The story opens with the death of famed mathematician Isaac Severy. He was elderly but healthy. So his death — brought on by the untimely introduction of Christmas light string to hot tub water — was made all the more tragic by its suddenness. Mysteriously, he had set a nearby table with breakfast things for two people, a breakfast never to be eaten.
Isaac was the patriarch of a large family comprised of other geniuses, kooks, and a few ne’er-do-wells. They’ve all gathered for his funeral: We meet his adult children and their spouses, his grandchildren, family friends — and Hazel, his adopted granddaughter and heroine of the story.
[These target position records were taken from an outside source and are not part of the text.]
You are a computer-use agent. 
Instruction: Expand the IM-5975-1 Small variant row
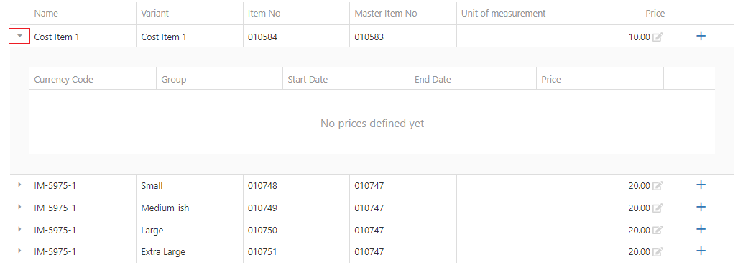pos(20,185)
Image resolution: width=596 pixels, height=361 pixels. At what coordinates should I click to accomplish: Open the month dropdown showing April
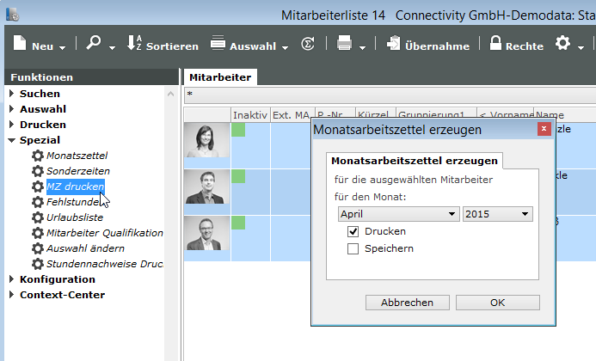click(398, 214)
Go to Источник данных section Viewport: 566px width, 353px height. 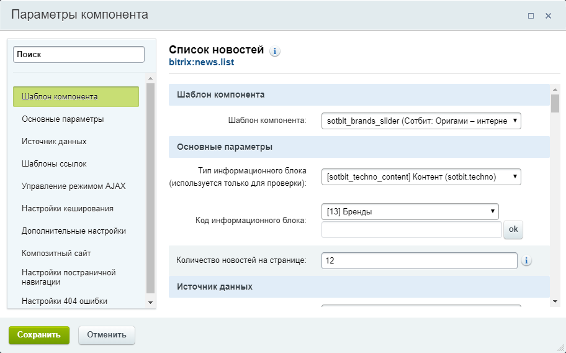tap(54, 141)
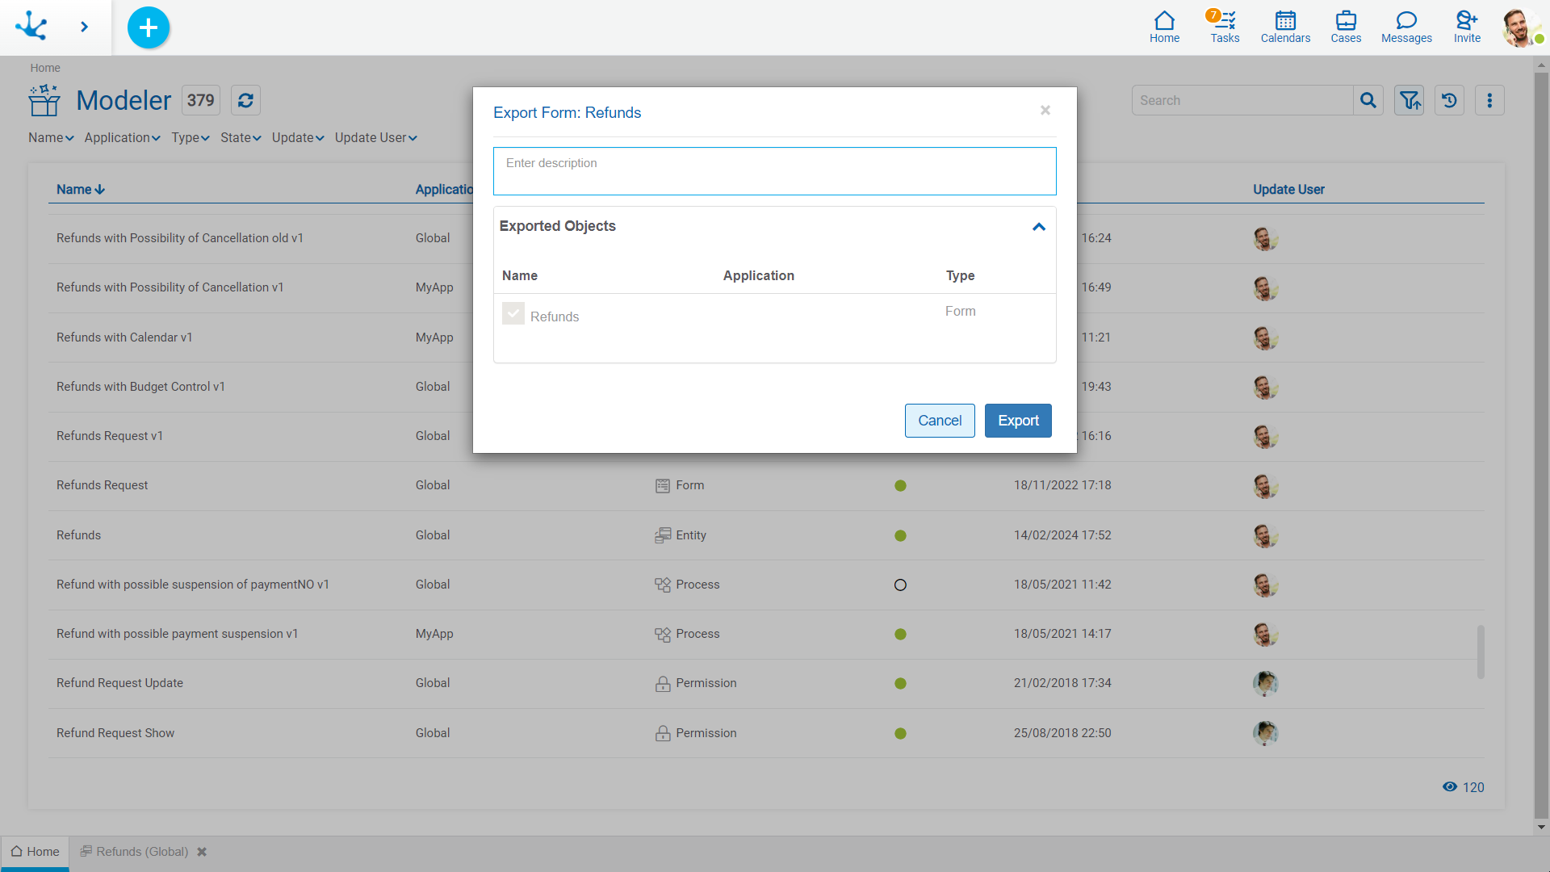
Task: Select the Home breadcrumb menu item
Action: [x=44, y=67]
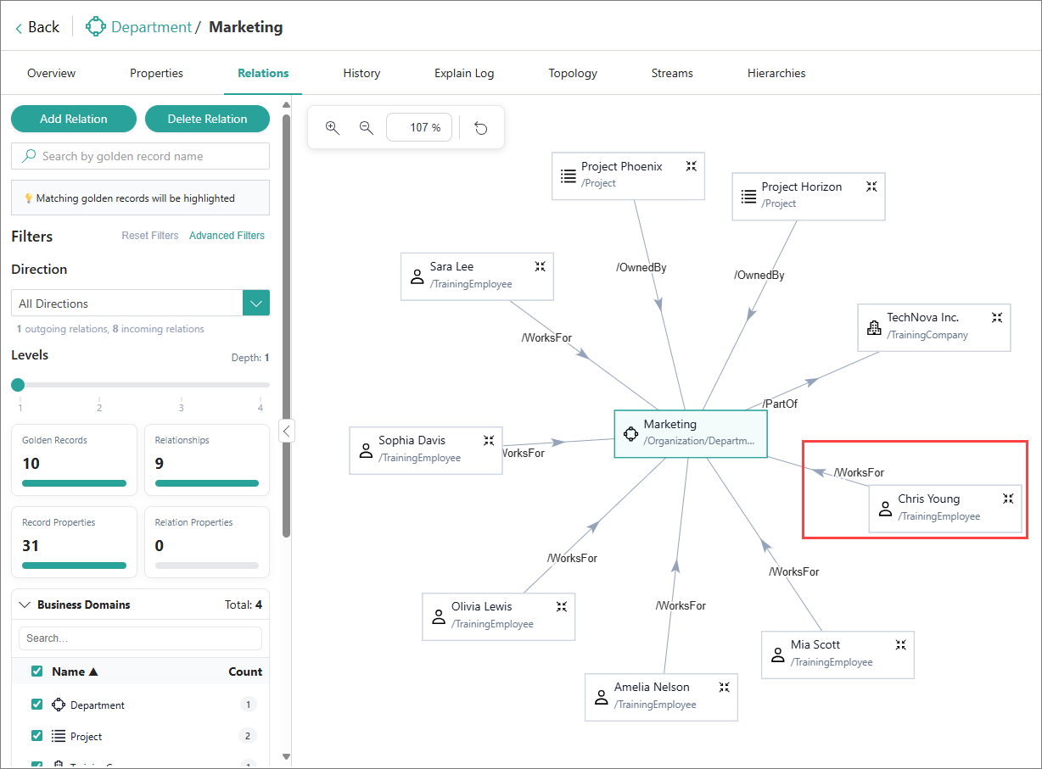Switch to the Topology tab
Viewport: 1042px width, 769px height.
pyautogui.click(x=573, y=73)
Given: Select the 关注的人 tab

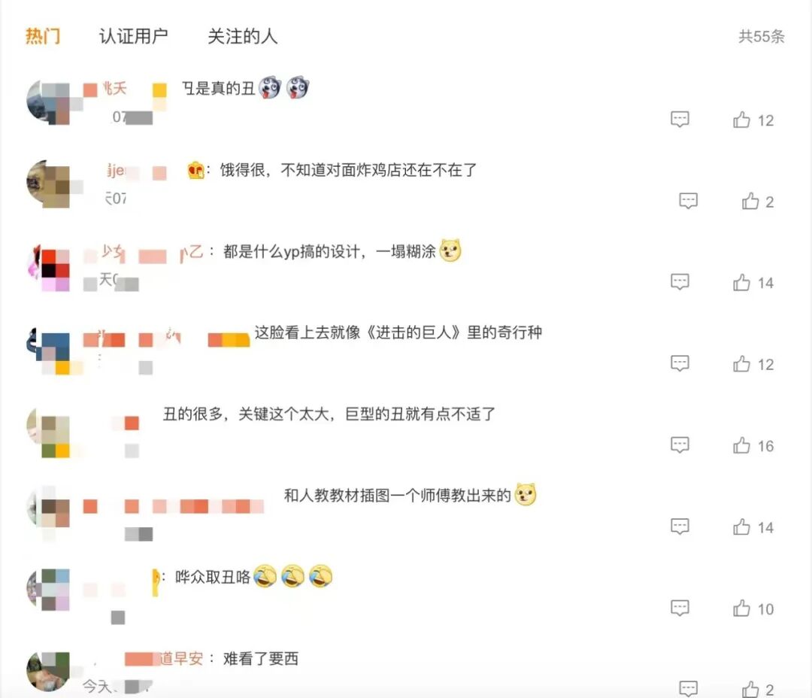Looking at the screenshot, I should 242,36.
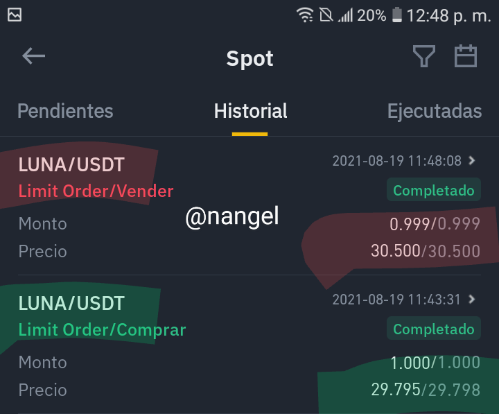The height and width of the screenshot is (414, 499).
Task: Tap the Completado badge on sell order
Action: click(433, 190)
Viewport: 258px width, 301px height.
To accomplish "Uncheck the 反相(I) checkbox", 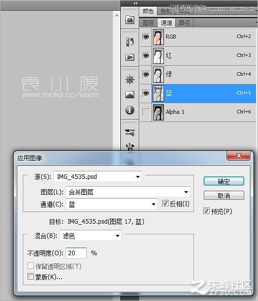I will (165, 203).
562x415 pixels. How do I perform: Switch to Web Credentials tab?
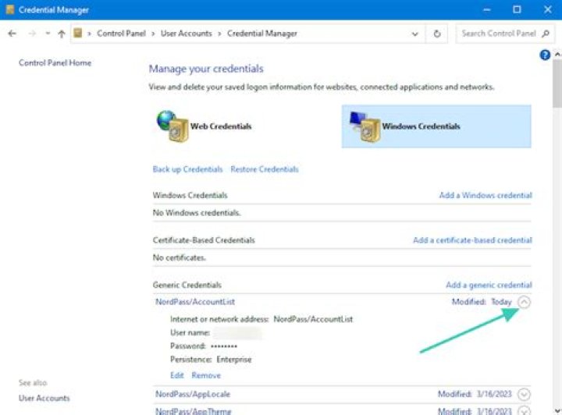pyautogui.click(x=220, y=126)
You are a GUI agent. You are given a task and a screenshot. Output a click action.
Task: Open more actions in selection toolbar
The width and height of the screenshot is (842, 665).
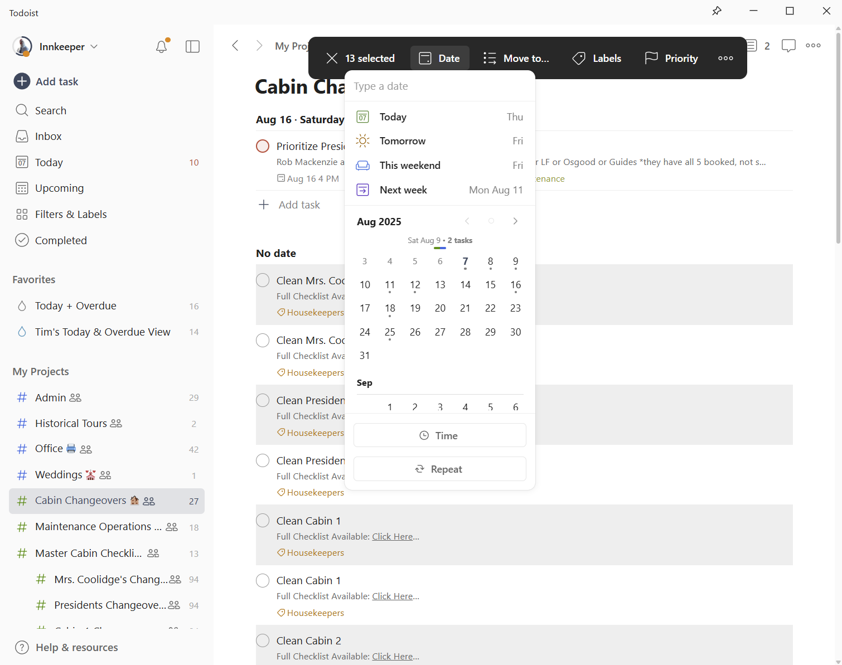[x=725, y=59]
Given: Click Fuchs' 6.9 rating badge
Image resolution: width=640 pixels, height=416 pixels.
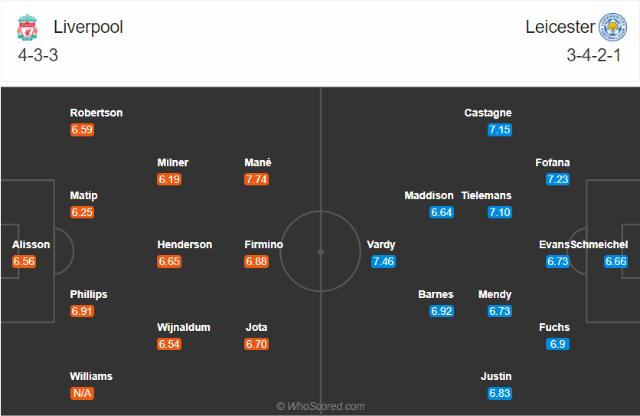Looking at the screenshot, I should (557, 344).
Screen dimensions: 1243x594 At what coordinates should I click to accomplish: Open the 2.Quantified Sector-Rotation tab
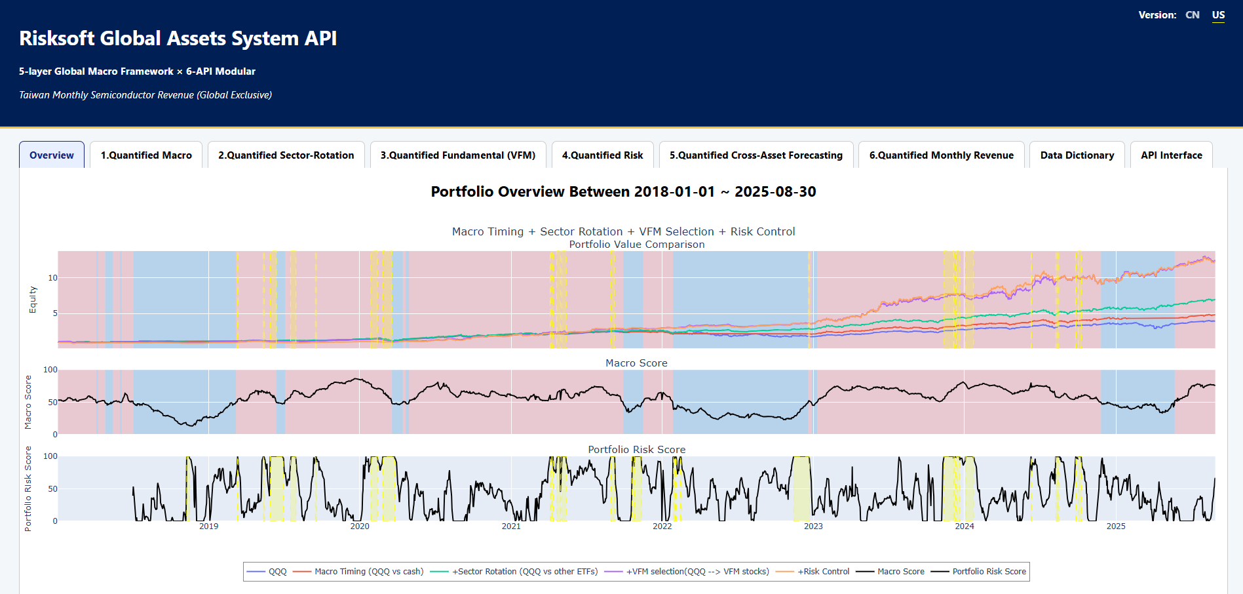tap(286, 155)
After a very appropriate reading of an Emily Dickinson poem by a family member, a mystery man, unrecognized by members of the family, takes the podium to read one of Isaac’s mathematical proofs: ‘Let dx over dt equal A times x plus f if x…’ It’s a darkly funny, deliciously absurd scene that sets the tone for the novel: Expect the unusual.
This story features a large cast of well-drawn characters with questionable motives. It plays with the tropes of a manor house mystery, minus the enclosed setting. Although Isaac’s death has been ruled a suicide by the police, there is a possibility, perhaps, that he has been murdered.
The narrative unfolds through three perspectives: Isaac’s son Philip, a professor with ego issues, Gregory, an LA cop and brother to Hazel, and Hazel herself.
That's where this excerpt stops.